Follow this educational paradigm and its sequence. My fifth grade class at Northmount School, a Catholic school in Toronto, Ontario is reading a book entitled, The People of Sparks by Jeanne DuPrau, it is the sequel to the popular The City of Ember. Our novel depicts the struggles of the refugees of Ember and their adaptation to an agrarian culture (LANGUAGE ARTS). We are studying biodiversity, fluvial geography, and structures as individual constructs and co-existing environmental realities (SCIENCE). The Grade 5's are also learning about Mesopotamia, the Fertile Crescent, and early civilizations (SOCIAL STUDIES). During religion, we also examine the relationship between the agrarian culture of Judea in relation to the major movements regarding faith in the Old and New Testament (RELIGION). Where do we plug in the experiential learning and application?

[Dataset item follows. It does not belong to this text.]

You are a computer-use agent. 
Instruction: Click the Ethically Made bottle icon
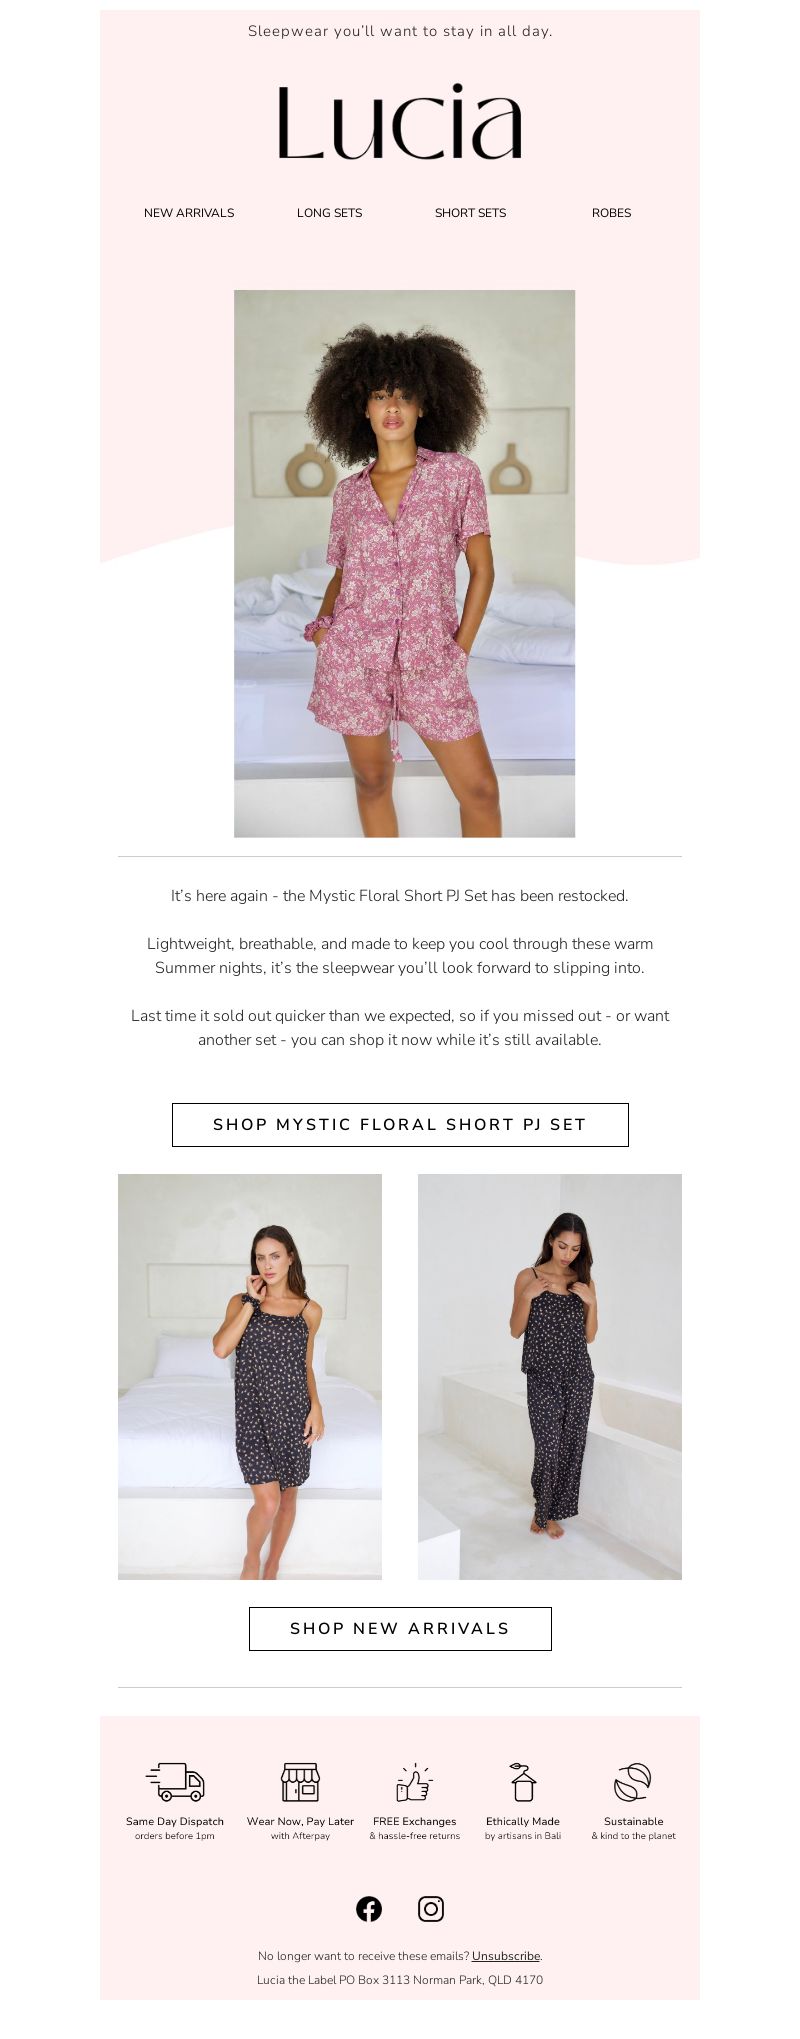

Getting Back to the Roots of Education in the Garden

This week we drew out a plan for a school vegetable garden, prior to which I had instructed the class on whom to call before digging. All of the respective utilities gave us the permission to commence the project. Another student recalled that the potatoes in the City of Ember were shriveled and weak, so we studied our desired area for total sunlight exposure. The students and I excavated a four meter by nine meter plot at the back of the school. Suddenly, a rush of water seemed to explode from the side of the building. The boys all stood back in awe, and me, in fear. Had we broken a water pipe? No, it was the sump pump gushing out water from the roof and basement of the school.

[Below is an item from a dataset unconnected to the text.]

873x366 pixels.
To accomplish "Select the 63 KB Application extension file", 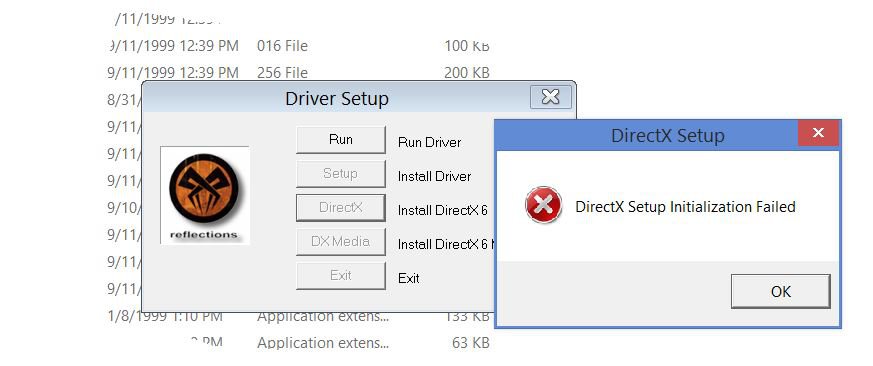I will click(298, 343).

The boys recalled the irrigation principles they had learned about in Science and Social Studies, and decided to dig a trench that would reroute the water into the edging of the garden. Like the Babylonians and their gardens, ours too, would be almost self-sufficient as far as water was concerned. We also witnessed a rabbit and applying our biodiversity lessons and some colloquial agricultural knowledge, we placed Tabasco sauce around the outside of the garden to keep vermin away. Toward the end, many of my students said they knew how hard our ancestors must have worked, how difficult the people of Ember had it in Sparks, and how good they felt about where the vegetables were going to go in September. Many deemed the experience of planting and gardening as calming and relaxing, saying as much.

Aside from cross-curricular connections, vegetable gardening also teaches empathy. Our students agreed that the produce will entirely go to one of the kitchens or organizations in the City of Toronto that takes care of the less fortunate.